### What needs to be done
Report every line in the material below that contains the word "Certificate", copying each such line in full. Treat the match as case-sensitive.

──────── Records for the task

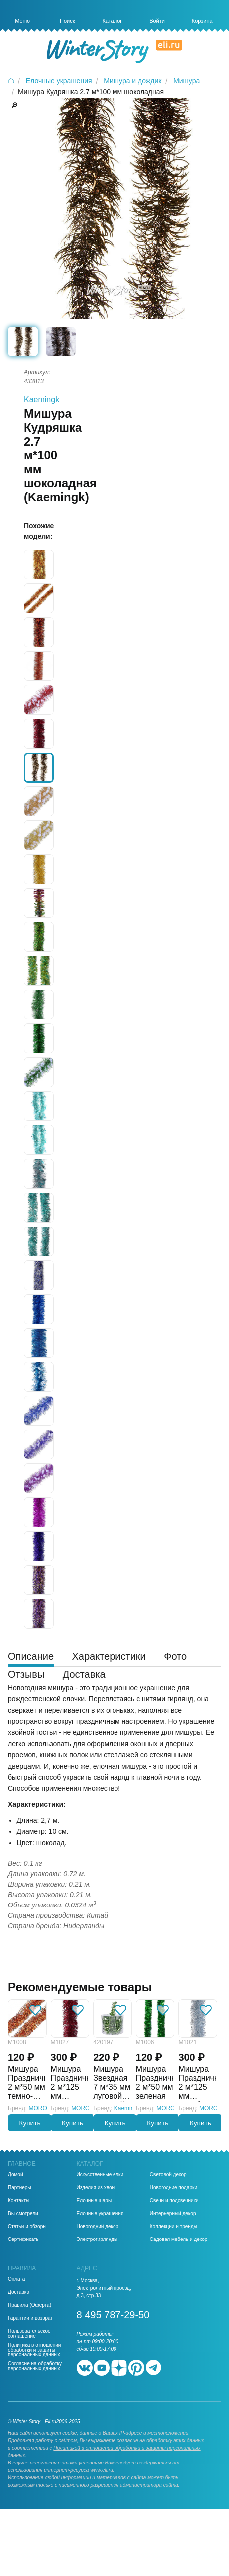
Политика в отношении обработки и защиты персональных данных (34, 2350)
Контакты (18, 2200)
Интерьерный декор (173, 2213)
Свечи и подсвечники (174, 2200)
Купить (30, 2123)
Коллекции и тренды (173, 2226)
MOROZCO (44, 2108)
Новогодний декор (98, 2226)
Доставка (18, 2292)
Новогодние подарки (173, 2187)
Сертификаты (24, 2239)
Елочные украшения (100, 2213)
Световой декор (168, 2174)
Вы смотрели (23, 2213)
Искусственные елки (100, 2174)
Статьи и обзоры (27, 2226)
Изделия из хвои (96, 2187)
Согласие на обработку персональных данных (35, 2366)
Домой (15, 2174)
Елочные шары (94, 2200)
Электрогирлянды (97, 2239)
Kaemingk (41, 399)
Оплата (16, 2279)
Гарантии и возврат (30, 2318)
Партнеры (19, 2187)
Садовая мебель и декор (179, 2239)
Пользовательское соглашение (29, 2334)
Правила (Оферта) (29, 2305)
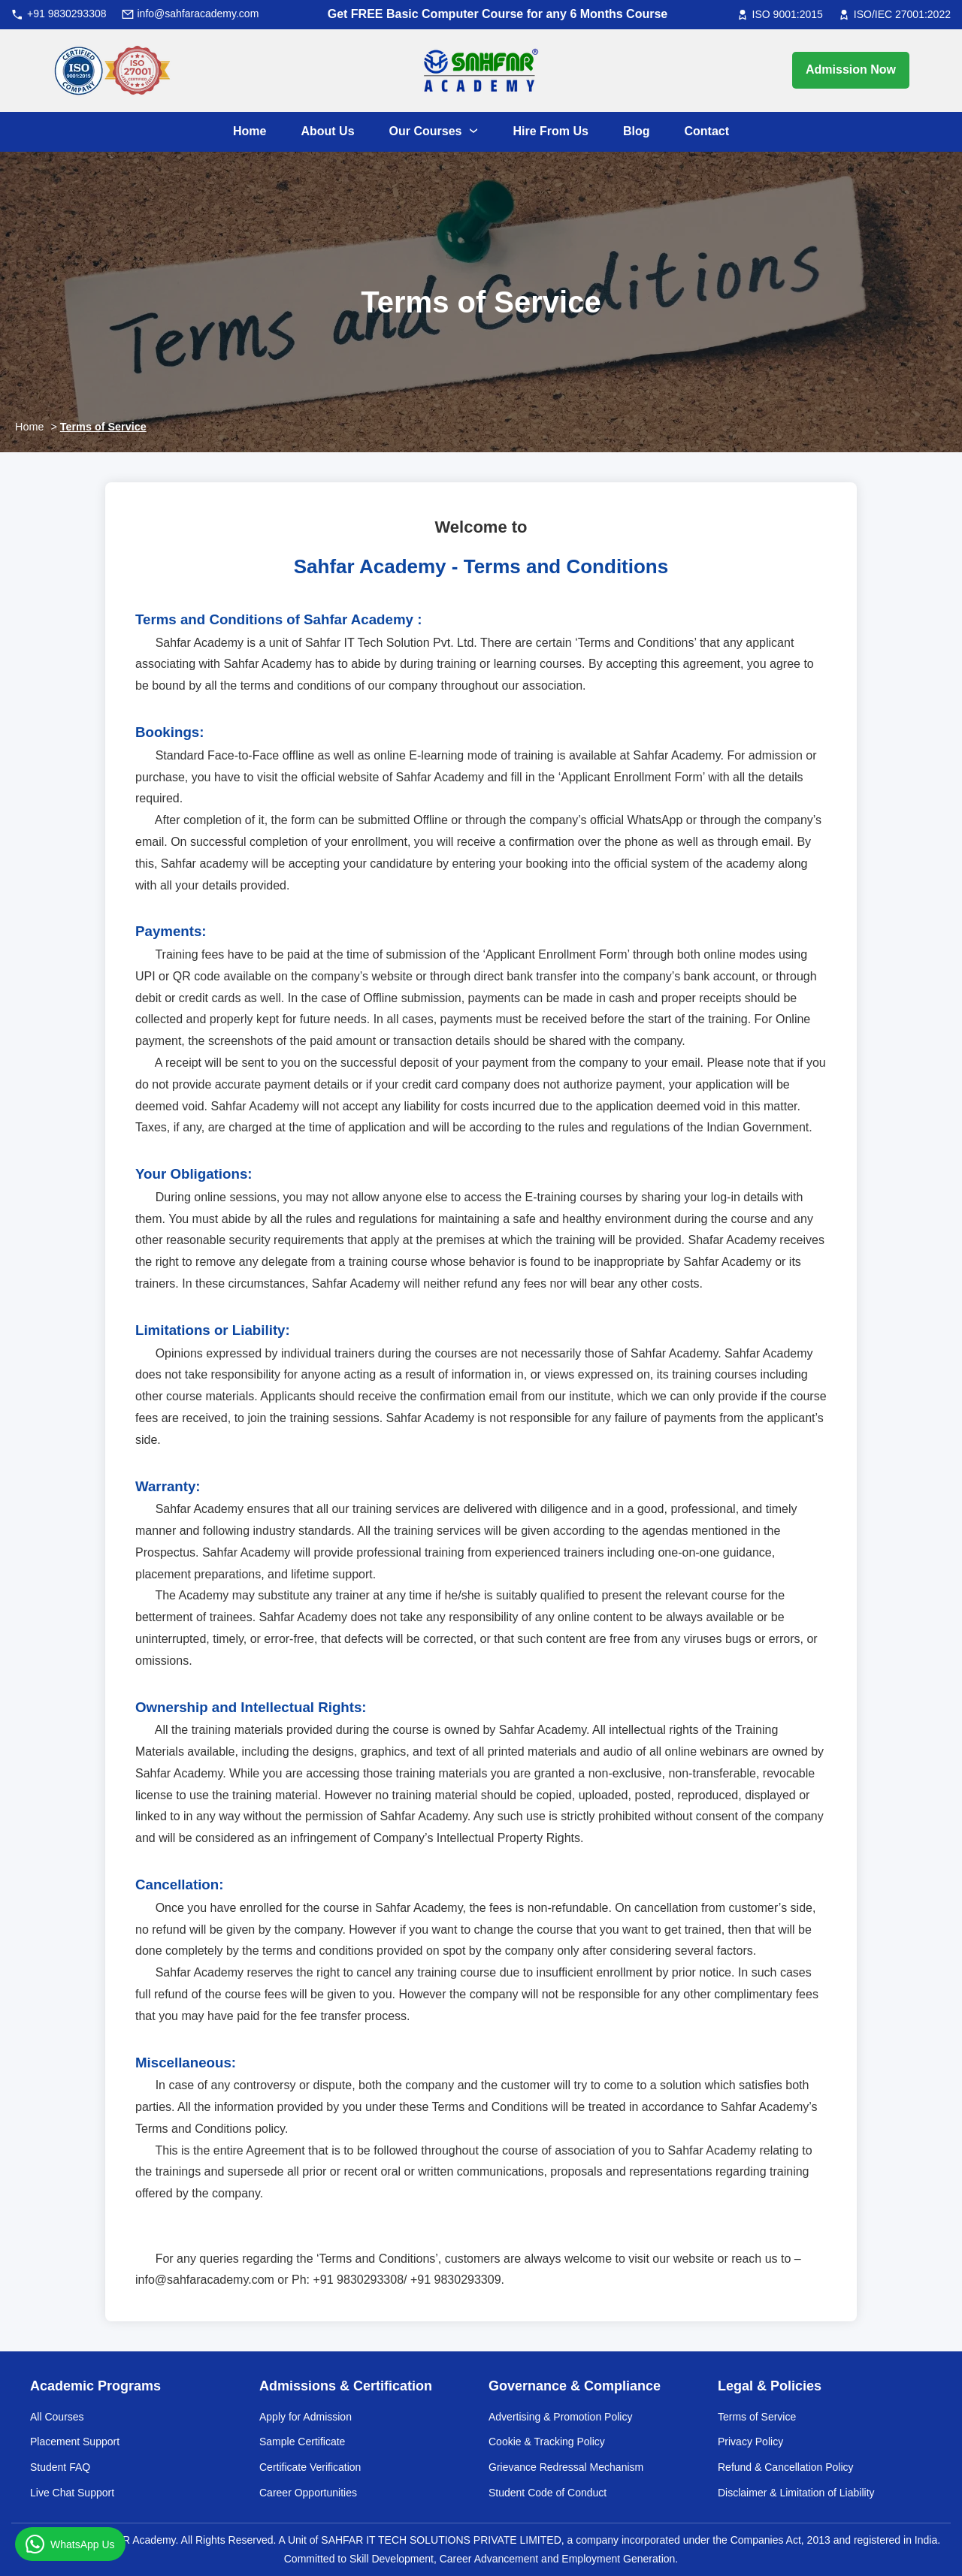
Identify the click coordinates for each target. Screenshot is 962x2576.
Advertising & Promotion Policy (560, 2417)
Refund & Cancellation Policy (786, 2467)
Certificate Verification (310, 2467)
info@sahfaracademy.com (198, 14)
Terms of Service (103, 427)
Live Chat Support (72, 2493)
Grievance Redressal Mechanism (566, 2467)
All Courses (57, 2417)
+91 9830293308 (67, 14)
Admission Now (851, 69)
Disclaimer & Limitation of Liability (796, 2493)
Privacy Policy (750, 2442)
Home (29, 427)
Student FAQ (60, 2467)
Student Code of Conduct (548, 2493)
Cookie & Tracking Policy (547, 2442)
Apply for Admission (305, 2417)
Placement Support (74, 2442)
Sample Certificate (302, 2442)
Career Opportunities (308, 2493)
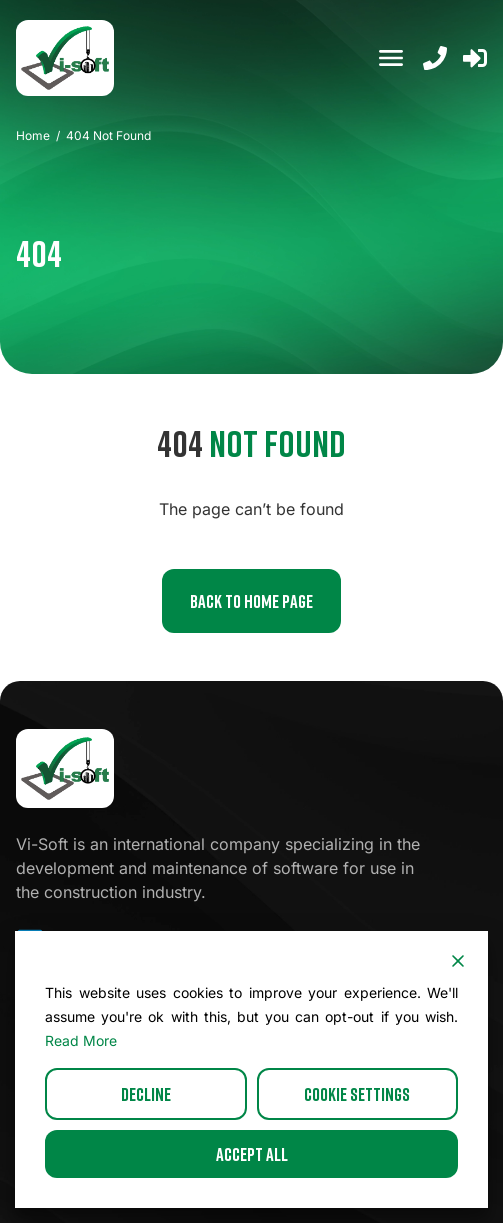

────────────────

### Final result
Certificate Verification (310, 2467)
Sample Certificate (302, 2442)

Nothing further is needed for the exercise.